2/1/17

Mi deseo para el Año Nuevo: un mundo con Dios



Ahora que todos tenemos buenos deseos para el Año Nuevo, me atrevo a pedir uno: Un mundo en el que Dios vuelva a estar presente. No hay más que echar una mirada a nuestro entorno para comprobar que las cosas no están mejor desde que hemos decidido echarle de nuestras vidas. Tenemos una gran nostalgia de Dios, pero la disimulamos distrayéndonos con una oferta inabarcable de propuestas que nos impiden mirar serenamente al corazón, y ver lo triste que está sin el Señor.

Un mundo con Dios.
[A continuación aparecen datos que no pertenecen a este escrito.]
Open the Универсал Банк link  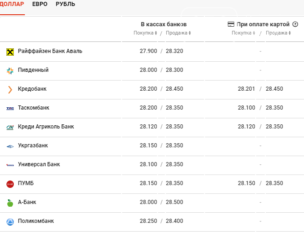pyautogui.click(x=39, y=164)
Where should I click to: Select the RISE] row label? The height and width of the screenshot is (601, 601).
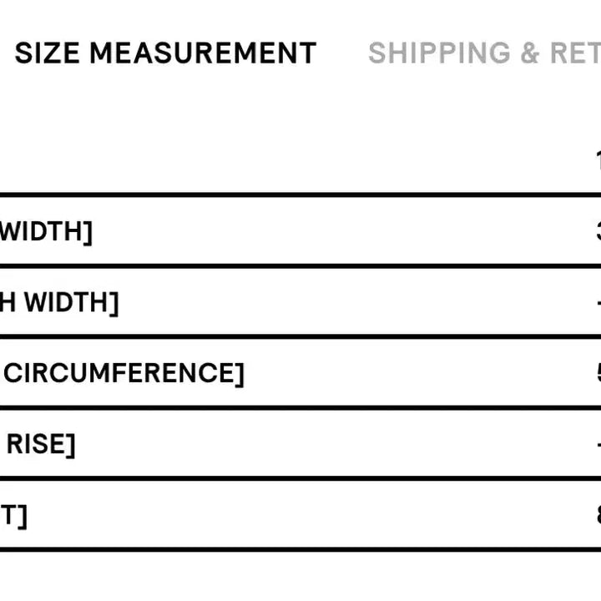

No es un deseo imposible. Tengo un ejército de amigos que están empeñados en convertir este deseo en realidad. Los misioneros son testigos del giro de 180º que da el corazón del hombre cuando se abre a Dios, cuando le deja entrar en su vida. Y un hombre lleno de Dios, es un hombre que sale de sí al encuentro de sus hermanos, es un hombre que transforma su pueblo, su ciudad, su país, el mundo. ¿No es esto lo que más necesitamos?

Me he encontrado un texto sobre los misioneros del cardenal Robert Sarah, en su libro “Dios o Nada”, que me ha confirmado en la convicción de que, gracias a ellos, un mundo con Dios, un mundo transformado por el amor, es posible:
“Con medios irrisorios llevan a la humanidad toda la bondad de Dios. Muchas veces las instituciones misioneras son las únicas que se ocupan de los pobres y de los enfermos que no le importan a nadie. Cuando gobiernos irresponsables, ejércitos despiadados o grupos de presión sedientos de beneficios siembran el terror y la desesperanza, solo quedan las manos abiertas de Dios que, gracias al coraje de los mensajeros del Evangelio, consuelan a los más pobres de entre los pobres. Entre esos misioneros hay santos. Aunque a muchos de ellos no los conocerá nadie, su santidad es impresionante”.

Acabamos de celebrar la Navidad, y parece que está ya tan lejos… Pero Dios está aquí para acompañarnos cada día de nuestra vida. Siempre he pensado que los misioneros viven como nadie el misterio de la Encarnación. Celebrar que Dios se ha hecho hombre, es celebrar al Emmanuel, Dios con nosotros. Un Dios que nos enseña a amar amando.

Jesús se ha mezclado con su pueblo sin privilegios, siendo uno entre tantos. Así actúan los misioneros; ellos saben que para llevar la noticia del Salvador a los hombres, hay que estar entre ellos, comprendiendo sus preocupaciones, sus dolores y alegrías. Como ha hecho Dios con nosotros, los misioneros cultivan la paciencia, dejando que cada ser humano haga libremente su camino, y estando a su lado para acompañar, dar ánimo y levantar al que cae. Hacerse pequeño con el pequeño es la gran lección de la Navidad, que nuestros misioneros han comprendido tan bien.

Sí, mi deseo para 2017 es que Dios vuelva al mundo. La contemplación de la cuna vacía esperando al Niño tiene que ser una escena pasajera del Adviento, pero lo que nuestro corazón anhela es contemplar permanentemente la PRESENCIA de Dios entre nosotros.